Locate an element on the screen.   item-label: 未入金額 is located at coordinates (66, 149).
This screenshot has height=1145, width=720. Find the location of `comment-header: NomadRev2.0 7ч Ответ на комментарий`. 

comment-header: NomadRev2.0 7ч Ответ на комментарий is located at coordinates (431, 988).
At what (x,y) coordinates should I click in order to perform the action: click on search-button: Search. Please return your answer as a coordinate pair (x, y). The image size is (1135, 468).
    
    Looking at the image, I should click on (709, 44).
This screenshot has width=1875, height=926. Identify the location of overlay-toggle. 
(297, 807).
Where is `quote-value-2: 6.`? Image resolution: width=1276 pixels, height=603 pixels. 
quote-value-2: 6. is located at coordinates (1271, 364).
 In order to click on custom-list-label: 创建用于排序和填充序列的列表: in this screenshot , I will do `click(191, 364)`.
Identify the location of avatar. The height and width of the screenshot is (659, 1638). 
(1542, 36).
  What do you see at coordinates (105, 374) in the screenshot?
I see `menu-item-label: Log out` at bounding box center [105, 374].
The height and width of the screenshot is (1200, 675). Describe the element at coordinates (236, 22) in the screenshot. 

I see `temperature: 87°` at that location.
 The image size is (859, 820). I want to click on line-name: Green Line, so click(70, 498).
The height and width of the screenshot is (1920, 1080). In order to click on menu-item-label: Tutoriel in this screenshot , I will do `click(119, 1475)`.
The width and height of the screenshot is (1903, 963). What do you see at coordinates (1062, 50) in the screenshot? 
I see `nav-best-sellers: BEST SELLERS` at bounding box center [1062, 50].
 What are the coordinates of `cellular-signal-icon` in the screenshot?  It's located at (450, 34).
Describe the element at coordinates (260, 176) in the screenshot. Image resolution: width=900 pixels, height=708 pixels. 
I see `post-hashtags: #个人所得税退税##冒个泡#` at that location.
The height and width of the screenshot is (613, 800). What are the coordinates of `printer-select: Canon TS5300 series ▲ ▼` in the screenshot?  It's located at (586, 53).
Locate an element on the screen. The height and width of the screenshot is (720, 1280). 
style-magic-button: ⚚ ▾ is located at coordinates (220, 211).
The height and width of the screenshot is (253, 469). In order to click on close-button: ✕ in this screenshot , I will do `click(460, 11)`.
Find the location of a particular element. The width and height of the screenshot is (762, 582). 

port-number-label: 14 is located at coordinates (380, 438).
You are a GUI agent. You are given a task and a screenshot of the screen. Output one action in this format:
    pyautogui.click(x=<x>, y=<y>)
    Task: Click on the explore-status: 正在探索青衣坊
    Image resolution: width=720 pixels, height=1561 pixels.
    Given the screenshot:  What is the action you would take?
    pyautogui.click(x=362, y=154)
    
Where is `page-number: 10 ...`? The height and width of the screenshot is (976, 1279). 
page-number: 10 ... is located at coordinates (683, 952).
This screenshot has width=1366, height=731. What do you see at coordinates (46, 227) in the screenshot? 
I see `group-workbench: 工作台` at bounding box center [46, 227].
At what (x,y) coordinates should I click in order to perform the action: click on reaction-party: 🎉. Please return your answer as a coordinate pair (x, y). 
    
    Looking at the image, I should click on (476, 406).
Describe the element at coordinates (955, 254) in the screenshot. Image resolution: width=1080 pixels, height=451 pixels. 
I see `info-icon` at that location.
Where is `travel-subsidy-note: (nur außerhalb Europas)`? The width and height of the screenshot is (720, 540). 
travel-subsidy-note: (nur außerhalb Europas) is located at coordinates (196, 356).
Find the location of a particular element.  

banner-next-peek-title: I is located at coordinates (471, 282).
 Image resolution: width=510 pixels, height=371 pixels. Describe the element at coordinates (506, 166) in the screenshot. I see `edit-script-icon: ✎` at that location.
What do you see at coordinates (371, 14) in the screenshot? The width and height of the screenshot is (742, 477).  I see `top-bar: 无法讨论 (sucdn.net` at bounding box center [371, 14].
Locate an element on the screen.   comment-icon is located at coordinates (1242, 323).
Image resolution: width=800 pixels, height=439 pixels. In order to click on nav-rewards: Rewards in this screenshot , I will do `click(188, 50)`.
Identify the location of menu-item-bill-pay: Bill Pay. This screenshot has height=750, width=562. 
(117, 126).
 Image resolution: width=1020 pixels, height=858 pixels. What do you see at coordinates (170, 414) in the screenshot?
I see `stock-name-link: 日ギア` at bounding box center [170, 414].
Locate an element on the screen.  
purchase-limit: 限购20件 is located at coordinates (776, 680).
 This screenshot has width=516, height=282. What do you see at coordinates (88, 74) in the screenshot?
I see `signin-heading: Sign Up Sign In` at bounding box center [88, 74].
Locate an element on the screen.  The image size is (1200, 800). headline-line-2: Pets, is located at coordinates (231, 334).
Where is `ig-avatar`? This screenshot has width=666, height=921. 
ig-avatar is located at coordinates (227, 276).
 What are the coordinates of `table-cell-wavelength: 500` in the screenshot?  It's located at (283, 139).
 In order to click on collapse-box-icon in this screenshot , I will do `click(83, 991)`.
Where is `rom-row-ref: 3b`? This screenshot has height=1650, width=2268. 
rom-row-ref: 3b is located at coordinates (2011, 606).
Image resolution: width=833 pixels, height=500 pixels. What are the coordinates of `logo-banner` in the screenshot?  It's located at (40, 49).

━━━━━━━━

- **ABOUT THIS TASK**
Copy out all of the data above word for word, without changing anything.

- **RESPONSE FOR THIS EXERCISE**
Locate an element on the screen.   item-label: 未入金額 is located at coordinates (66, 149).
This screenshot has height=1145, width=720. Find the location of `comment-header: NomadRev2.0 7ч Ответ на комментарий`. 

comment-header: NomadRev2.0 7ч Ответ на комментарий is located at coordinates (431, 988).
At what (x,y) coordinates should I click in order to perform the action: click on search-button: Search. Please return your answer as a coordinate pair (x, y). The image size is (1135, 468).
    
    Looking at the image, I should click on (709, 44).
This screenshot has width=1875, height=926. Identify the location of overlay-toggle. 
(297, 807).
Where is `quote-value-2: 6.`? Image resolution: width=1276 pixels, height=603 pixels. 
quote-value-2: 6. is located at coordinates (1271, 364).
 In order to click on custom-list-label: 创建用于排序和填充序列的列表: in this screenshot , I will do `click(191, 364)`.
Identify the location of avatar. The height and width of the screenshot is (659, 1638). 
(1542, 36).
  What do you see at coordinates (105, 374) in the screenshot?
I see `menu-item-label: Log out` at bounding box center [105, 374].
The height and width of the screenshot is (1200, 675). Describe the element at coordinates (236, 22) in the screenshot. 

I see `temperature: 87°` at that location.
 The image size is (859, 820). I want to click on line-name: Green Line, so click(70, 498).
The height and width of the screenshot is (1920, 1080). In order to click on menu-item-label: Tutoriel in this screenshot , I will do `click(119, 1475)`.
The width and height of the screenshot is (1903, 963). What do you see at coordinates (1062, 50) in the screenshot? 
I see `nav-best-sellers: BEST SELLERS` at bounding box center [1062, 50].
 What are the coordinates of `cellular-signal-icon` in the screenshot?  It's located at (450, 34).
Describe the element at coordinates (260, 176) in the screenshot. Image resolution: width=900 pixels, height=708 pixels. 
I see `post-hashtags: #个人所得税退税##冒个泡#` at that location.
The height and width of the screenshot is (613, 800). What are the coordinates of `printer-select: Canon TS5300 series ▲ ▼` in the screenshot?  It's located at (586, 53).
Locate an element on the screen. The height and width of the screenshot is (720, 1280). 
style-magic-button: ⚚ ▾ is located at coordinates (220, 211).
The height and width of the screenshot is (253, 469). In order to click on close-button: ✕ in this screenshot , I will do `click(460, 11)`.
Find the location of a particular element. The width and height of the screenshot is (762, 582). 

port-number-label: 14 is located at coordinates (380, 438).
You are a GUI agent. You are given a task and a screenshot of the screen. Output one action in this format:
    pyautogui.click(x=<x>, y=<y>)
    Task: Click on the explore-status: 正在探索青衣坊
    Image resolution: width=720 pixels, height=1561 pixels.
    Given the screenshot:  What is the action you would take?
    pyautogui.click(x=362, y=154)
    
Where is `page-number: 10 ...`? The height and width of the screenshot is (976, 1279). 
page-number: 10 ... is located at coordinates (683, 952).
This screenshot has width=1366, height=731. What do you see at coordinates (46, 227) in the screenshot? 
I see `group-workbench: 工作台` at bounding box center [46, 227].
At what (x,y) coordinates should I click in order to perform the action: click on reaction-party: 🎉. Please return your answer as a coordinate pair (x, y). 
    
    Looking at the image, I should click on (476, 406).
Describe the element at coordinates (955, 254) in the screenshot. Image resolution: width=1080 pixels, height=451 pixels. 
I see `info-icon` at that location.
Where is `travel-subsidy-note: (nur außerhalb Europas)`? The width and height of the screenshot is (720, 540). 
travel-subsidy-note: (nur außerhalb Europas) is located at coordinates (196, 356).
Find the location of a particular element.  

banner-next-peek-title: I is located at coordinates (471, 282).
 Image resolution: width=510 pixels, height=371 pixels. Describe the element at coordinates (506, 166) in the screenshot. I see `edit-script-icon: ✎` at that location.
What do you see at coordinates (371, 14) in the screenshot? The width and height of the screenshot is (742, 477).  I see `top-bar: 无法讨论 (sucdn.net` at bounding box center [371, 14].
Locate an element on the screen.   comment-icon is located at coordinates (1242, 323).
Image resolution: width=800 pixels, height=439 pixels. In order to click on nav-rewards: Rewards in this screenshot , I will do `click(188, 50)`.
Identify the location of menu-item-bill-pay: Bill Pay. This screenshot has height=750, width=562. 
(117, 126).
 Image resolution: width=1020 pixels, height=858 pixels. What do you see at coordinates (170, 414) in the screenshot?
I see `stock-name-link: 日ギア` at bounding box center [170, 414].
Locate an element on the screen.  
purchase-limit: 限购20件 is located at coordinates (776, 680).
 This screenshot has width=516, height=282. What do you see at coordinates (88, 74) in the screenshot?
I see `signin-heading: Sign Up Sign In` at bounding box center [88, 74].
Locate an element on the screen.  The image size is (1200, 800). headline-line-2: Pets, is located at coordinates (231, 334).
Where is `ig-avatar`? This screenshot has width=666, height=921. 
ig-avatar is located at coordinates (227, 276).
 What are the coordinates of `table-cell-wavelength: 500` in the screenshot?  It's located at (283, 139).
 In order to click on collapse-box-icon in this screenshot , I will do `click(83, 991)`.
Where is `rom-row-ref: 3b`? This screenshot has height=1650, width=2268. 
rom-row-ref: 3b is located at coordinates (2011, 606).
Image resolution: width=833 pixels, height=500 pixels. What are the coordinates of `logo-banner` in the screenshot?  It's located at (40, 49).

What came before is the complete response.